# PROVIDED TEXT:

* * * * *

Locally, 71% of Sacramento County's General Fund goes to Law Enforcement, Jails and Courts. The County spends tens of millions settling cases of abuse by law enforcement. 
 
Crime and arrests have been declining in recent years, too, but the County jail (pre-quarantine) was full! Sixty percent of its inmates were not convicted of anything except being unable to afford bail. That's right, it's illegal to be poor in Sacramento.

As with many problems, the complete solution is simple.
1. Everyone has to use a public defender for all cases, civil and criminal.
2. Assign public defenders randomly. (Note: now prosecutors get roughly five times more money than public defenders.)
3. The penalty for (convicted) tampering is an automatic life sentence without parole.
4. Everyone has the right to a jury trial if they choose and juries are told about jury nullification.
5. No pleading, all cases get a trial.
6. End cash bail and monetary penalties for criminal cases, since they make some crimes not crimes for the rich.

* * * * *

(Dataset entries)

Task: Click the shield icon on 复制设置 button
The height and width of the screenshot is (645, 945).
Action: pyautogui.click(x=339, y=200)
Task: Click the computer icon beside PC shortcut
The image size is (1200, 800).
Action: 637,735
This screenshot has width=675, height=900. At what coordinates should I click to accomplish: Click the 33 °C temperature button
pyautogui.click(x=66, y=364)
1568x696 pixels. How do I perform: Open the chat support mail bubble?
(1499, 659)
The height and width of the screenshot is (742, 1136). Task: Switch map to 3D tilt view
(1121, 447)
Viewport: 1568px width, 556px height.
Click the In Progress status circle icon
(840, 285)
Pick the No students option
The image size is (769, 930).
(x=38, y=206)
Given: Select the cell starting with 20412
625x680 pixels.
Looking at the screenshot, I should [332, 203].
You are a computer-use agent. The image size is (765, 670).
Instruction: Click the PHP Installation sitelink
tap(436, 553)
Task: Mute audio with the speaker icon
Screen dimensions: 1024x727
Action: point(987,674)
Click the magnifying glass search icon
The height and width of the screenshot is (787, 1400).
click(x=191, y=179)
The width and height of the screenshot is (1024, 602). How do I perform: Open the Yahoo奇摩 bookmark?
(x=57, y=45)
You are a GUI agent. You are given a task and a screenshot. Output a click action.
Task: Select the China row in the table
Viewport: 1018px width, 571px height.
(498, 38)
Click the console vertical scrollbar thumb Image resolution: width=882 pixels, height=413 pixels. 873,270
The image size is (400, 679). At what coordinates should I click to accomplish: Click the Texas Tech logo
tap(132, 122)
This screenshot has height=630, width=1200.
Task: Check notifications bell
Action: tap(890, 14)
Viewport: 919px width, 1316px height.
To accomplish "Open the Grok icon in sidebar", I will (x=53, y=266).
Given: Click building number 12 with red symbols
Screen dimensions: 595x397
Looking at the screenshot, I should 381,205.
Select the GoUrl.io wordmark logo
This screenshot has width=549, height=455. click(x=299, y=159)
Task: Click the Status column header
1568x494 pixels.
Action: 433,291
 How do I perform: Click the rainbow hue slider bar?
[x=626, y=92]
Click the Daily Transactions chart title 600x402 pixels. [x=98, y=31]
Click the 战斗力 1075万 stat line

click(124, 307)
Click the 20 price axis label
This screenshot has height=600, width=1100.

* * * * *

Copy word for word the part of the Sacramento County text starting with "1. Everyone has" and going on through "for the rich.". These entries have no connection to the text about Sacramento County.

# EXPECTED OUTPUT:
1. Everyone has to use a public defender for all cases, civil and criminal.
2. Assign public defenders randomly. (Note: now prosecutors get roughly five times more money than public defenders.)
3. The penalty for (convicted) tampering is an automatic life sentence without parole.
4. Everyone has the right to a jury trial if they choose and juries are told about jury nullification.
5. No pleading, all cases get a trial.
6. End cash bail and monetary penalties for criminal cases, since they make some crimes not crimes for the rich.